Some good reflections by Suleika Jaouad on getting the balance right between maintaining a positive attitude while being realistic about one’s situation and prospects. Not an easy balance to find, given our cultural bias in favour of positive attitudes, and the wish to avoid the hard and dark thoughts. Quote:
…… When it comes to disease, I think the “positivity spin zone” is a force of nature. First, we want to protect the people we love. Cancer makes people think about mortality. It scares your friends and family. And many cancer patients, consciously or otherwise, try to buffer bad news with a dose of positivity. Putting a positive twist on how things are going is a way to convey hope. We want to be strong, to put on a brave face for our loved ones. Positivity is a signal that everything is going to be all right, even if no one knows that for sure.
The second reason, I’ve come to realize, is to protect ourselves. There’s no denying that cancer is a gloomy subject. We repeat positive phrases to ourselves as a sort of mantra. And while positive thinking alone can’t cure cancer, attitude is critical to getting through the process and growing as a person. We voice positivity as a show of strength in the face of the unknown. It’s a daily note to self: I’m going to beat this.
But while I have learned a lot since my diagnosis — and I am trying to be hopeful for the future — living with cancer is also just really, really hard. We don’t always talk about those times. We self-censor many parts of the journey. And when we do speak about it, we often find ourselves framing any negative thoughts in a more positive way.…..
At what point is positivity a form of denial? Does positivity at all costs have a cost? I’m not a negative person, and I’m certainly not trying to set up a school for negative thinking, but today I’m giving myself permission to step out of the spin zone of positivity — to stare down fear, anxiety and dread without the guilt that I might be giving up or not fighting hard enough.

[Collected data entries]
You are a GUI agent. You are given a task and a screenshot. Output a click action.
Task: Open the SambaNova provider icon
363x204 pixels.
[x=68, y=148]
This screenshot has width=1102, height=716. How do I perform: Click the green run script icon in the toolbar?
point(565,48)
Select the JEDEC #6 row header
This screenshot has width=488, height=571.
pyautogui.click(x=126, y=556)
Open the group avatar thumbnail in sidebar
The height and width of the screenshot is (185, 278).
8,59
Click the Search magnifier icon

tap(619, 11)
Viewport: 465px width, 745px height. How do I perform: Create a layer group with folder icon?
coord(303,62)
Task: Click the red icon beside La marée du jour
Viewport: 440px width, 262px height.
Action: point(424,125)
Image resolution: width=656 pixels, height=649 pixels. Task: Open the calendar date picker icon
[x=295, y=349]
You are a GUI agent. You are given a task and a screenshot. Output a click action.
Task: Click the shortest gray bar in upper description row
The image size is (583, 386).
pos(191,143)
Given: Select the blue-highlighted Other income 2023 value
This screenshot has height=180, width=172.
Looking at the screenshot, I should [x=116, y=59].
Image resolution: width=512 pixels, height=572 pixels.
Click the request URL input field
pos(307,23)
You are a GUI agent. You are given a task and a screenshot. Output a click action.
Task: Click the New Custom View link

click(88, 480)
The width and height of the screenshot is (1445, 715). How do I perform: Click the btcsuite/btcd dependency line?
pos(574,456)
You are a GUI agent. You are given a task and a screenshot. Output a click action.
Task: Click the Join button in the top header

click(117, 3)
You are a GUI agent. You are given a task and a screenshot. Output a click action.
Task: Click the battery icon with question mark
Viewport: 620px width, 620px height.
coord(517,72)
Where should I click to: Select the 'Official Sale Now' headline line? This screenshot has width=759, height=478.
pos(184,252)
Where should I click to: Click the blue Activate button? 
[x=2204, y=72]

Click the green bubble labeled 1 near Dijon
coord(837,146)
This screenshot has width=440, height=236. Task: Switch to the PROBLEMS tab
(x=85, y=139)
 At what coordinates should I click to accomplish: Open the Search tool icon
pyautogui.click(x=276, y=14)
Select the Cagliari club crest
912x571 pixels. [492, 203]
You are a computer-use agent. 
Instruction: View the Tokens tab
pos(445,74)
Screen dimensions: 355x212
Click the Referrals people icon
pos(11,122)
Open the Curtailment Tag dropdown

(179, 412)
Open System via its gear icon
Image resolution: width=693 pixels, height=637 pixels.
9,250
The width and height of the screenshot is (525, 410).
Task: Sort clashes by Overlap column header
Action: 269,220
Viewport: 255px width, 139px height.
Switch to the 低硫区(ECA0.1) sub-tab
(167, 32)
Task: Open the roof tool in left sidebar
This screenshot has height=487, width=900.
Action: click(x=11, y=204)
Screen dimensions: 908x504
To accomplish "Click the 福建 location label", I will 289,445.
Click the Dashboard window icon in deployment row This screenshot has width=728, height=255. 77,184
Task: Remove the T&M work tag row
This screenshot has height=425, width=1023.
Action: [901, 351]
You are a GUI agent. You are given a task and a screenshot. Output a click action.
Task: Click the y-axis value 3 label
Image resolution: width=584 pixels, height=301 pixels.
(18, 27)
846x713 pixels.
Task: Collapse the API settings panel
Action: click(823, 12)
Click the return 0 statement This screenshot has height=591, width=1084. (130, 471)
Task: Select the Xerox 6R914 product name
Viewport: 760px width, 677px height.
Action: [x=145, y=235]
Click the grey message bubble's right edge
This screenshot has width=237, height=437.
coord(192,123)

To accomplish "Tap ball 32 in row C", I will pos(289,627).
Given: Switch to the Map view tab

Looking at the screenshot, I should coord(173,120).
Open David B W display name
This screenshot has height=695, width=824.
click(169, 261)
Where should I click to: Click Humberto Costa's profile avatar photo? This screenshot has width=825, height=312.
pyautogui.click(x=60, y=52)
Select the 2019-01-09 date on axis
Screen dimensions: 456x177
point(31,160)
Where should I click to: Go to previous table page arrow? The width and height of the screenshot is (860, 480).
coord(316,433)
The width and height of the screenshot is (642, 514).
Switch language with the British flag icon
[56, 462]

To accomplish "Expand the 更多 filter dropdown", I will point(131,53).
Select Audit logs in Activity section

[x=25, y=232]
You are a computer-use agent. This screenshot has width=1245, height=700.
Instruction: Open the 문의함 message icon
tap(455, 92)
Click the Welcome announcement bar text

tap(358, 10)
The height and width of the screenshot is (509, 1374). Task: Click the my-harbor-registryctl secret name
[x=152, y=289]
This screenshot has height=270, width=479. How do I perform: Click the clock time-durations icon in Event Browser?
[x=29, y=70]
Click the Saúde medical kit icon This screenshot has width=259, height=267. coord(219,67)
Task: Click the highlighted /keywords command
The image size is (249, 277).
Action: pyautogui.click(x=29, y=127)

The task:
Copy out the full piece on positivity and living with cancer, word for word.

Result for this exercise:
Some good reflections by Suleika Jaouad on getting the balance right between maintaining a positive attitude while being realistic about one’s situation and prospects. Not an easy balance to find, given our cultural bias in favour of positive attitudes, and the wish to avoid the hard and dark thoughts. Quote:
…… When it comes to disease, I think the “positivity spin zone” is a force of nature. First, we want to protect the people we love. Cancer makes people think about mortality. It scares your friends and family. And many cancer patients, consciously or otherwise, try to buffer bad news with a dose of positivity. Putting a positive twist on how things are going is a way to convey hope. We want to be strong, to put on a brave face for our loved ones. Positivity is a signal that everything is going to be all right, even if no one knows that for sure.
The second reason, I’ve come to realize, is to protect ourselves. There’s no denying that cancer is a gloomy subject. We repeat positive phrases to ourselves as a sort of mantra. And while positive thinking alone can’t cure cancer, attitude is critical to getting through the process and growing as a person. We voice positivity as a show of strength in the face of the unknown. It’s a daily note to self: I’m going to beat this.
But while I have learned a lot since my diagnosis — and I am trying to be hopeful for the future — living with cancer is also just really, really hard. We don’t always talk about those times. We self-censor many parts of the journey. And when we do speak about it, we often find ourselves framing any negative thoughts in a more positive way.…..
At what point is positivity a form of denial? Does positivity at all costs have a cost? I’m not a negative person, and I’m certainly not trying to set up a school for negative thinking, but today I’m giving myself permission to step out of the spin zone of positivity — to stare down fear, anxiety and dread without the guilt that I might be giving up or not fighting hard enough.